Directions for this task. Starting at the line that contains "The image size", quote every line through the end of the entries, word for word, skipping the pictures.

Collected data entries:

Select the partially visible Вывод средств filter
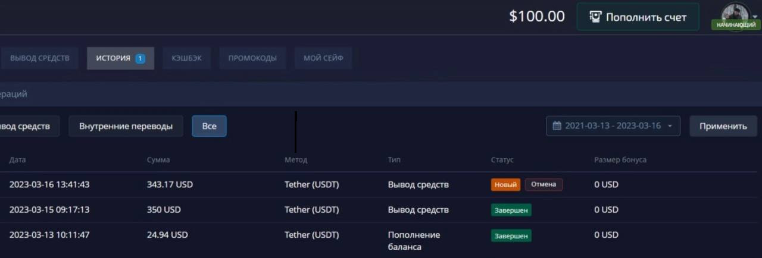This screenshot has width=762, height=258. (27, 126)
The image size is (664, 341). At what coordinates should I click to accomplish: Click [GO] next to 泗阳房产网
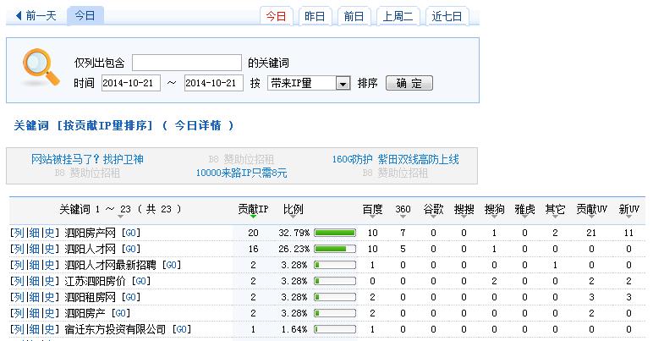pos(129,233)
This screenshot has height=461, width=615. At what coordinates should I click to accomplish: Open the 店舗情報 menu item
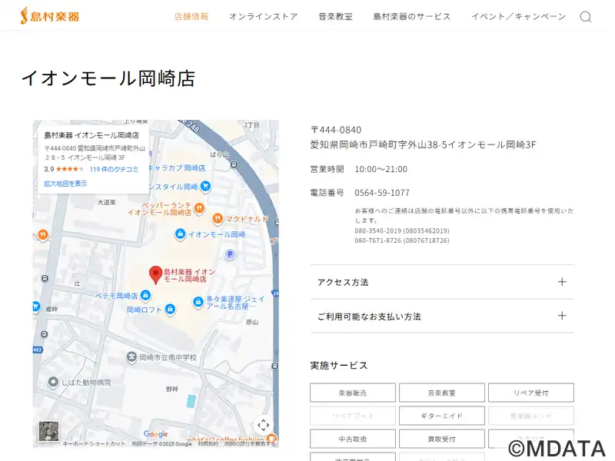[191, 17]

Your solution.
The image size is (664, 341). At what coordinates should I click to accomplish: Click [GO] next to 泗阳房产网
pos(129,233)
This screenshot has height=461, width=615. At what coordinates should I click to accomplish: Open the 店舗情報 menu item
[191, 17]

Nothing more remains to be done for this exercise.